**WORK TO BE COMPLETED**:
Please copy exactly the line that contains "How do I perform: Click" and every line after it through the end of the records, leaving the pictures out.
(Beginning of DATASET CONTENT)
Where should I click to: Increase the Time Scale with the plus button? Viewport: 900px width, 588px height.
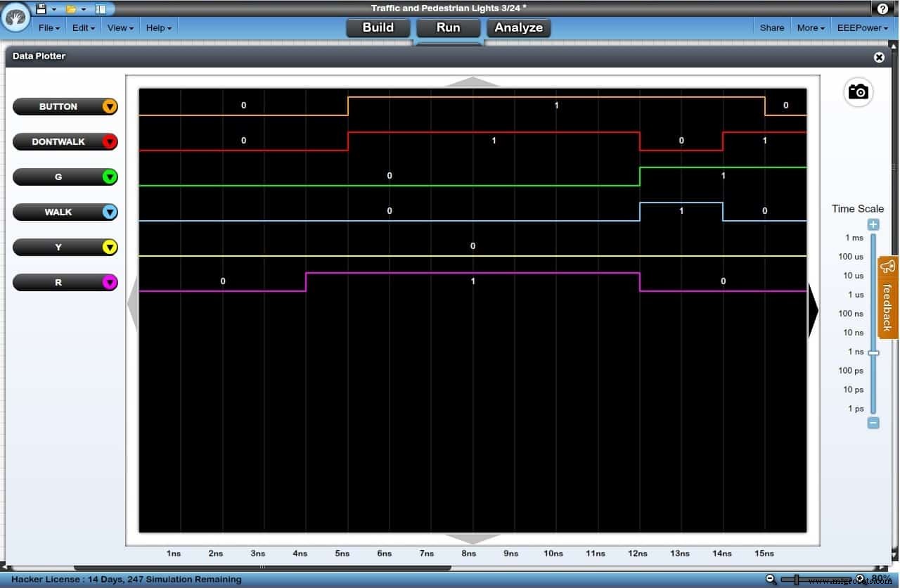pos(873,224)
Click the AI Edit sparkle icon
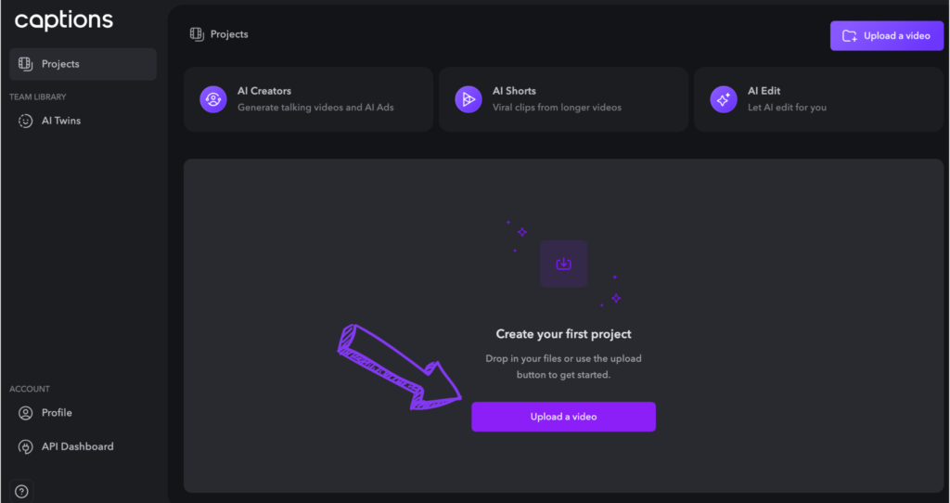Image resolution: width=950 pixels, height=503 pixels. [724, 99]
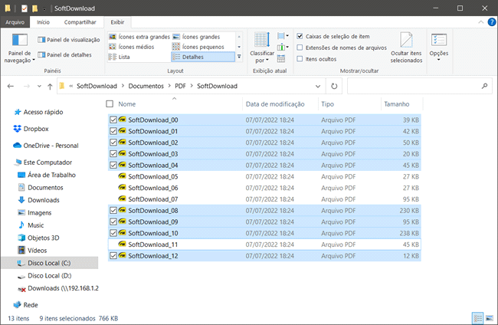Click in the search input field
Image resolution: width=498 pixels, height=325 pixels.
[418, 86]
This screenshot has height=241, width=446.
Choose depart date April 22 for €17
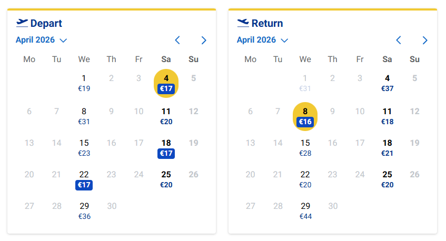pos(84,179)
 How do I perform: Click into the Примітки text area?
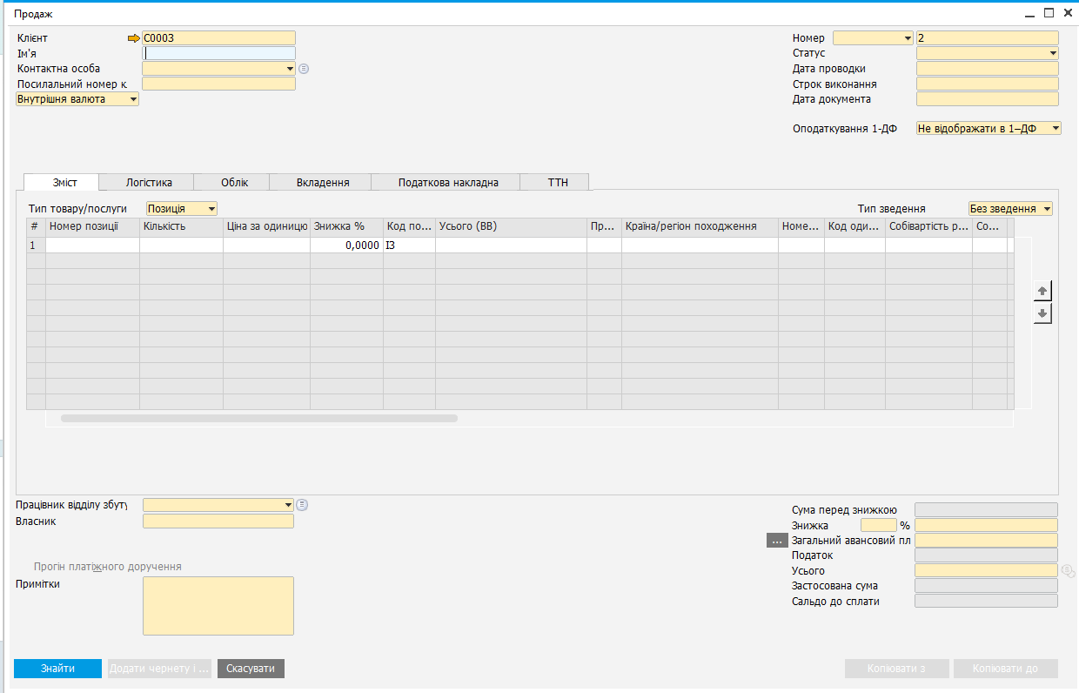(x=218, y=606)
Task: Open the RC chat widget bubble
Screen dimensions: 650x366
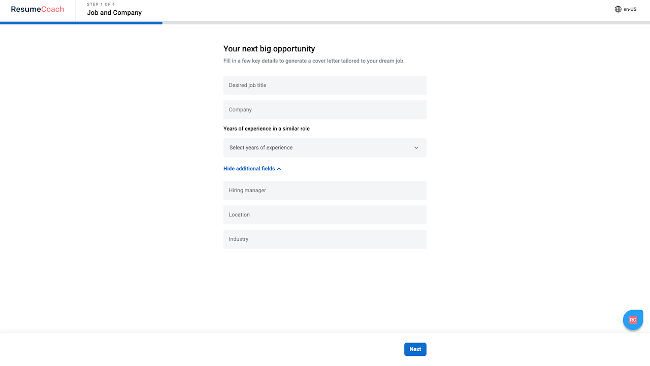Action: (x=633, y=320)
(End of DATASET CONTENT)
**EXERCISE SOLUTION**:
 How do I perform: Click into the Примітки text area?
(x=218, y=606)
Task: Open the RC chat widget bubble
Screen dimensions: 650x366
Action: (x=633, y=320)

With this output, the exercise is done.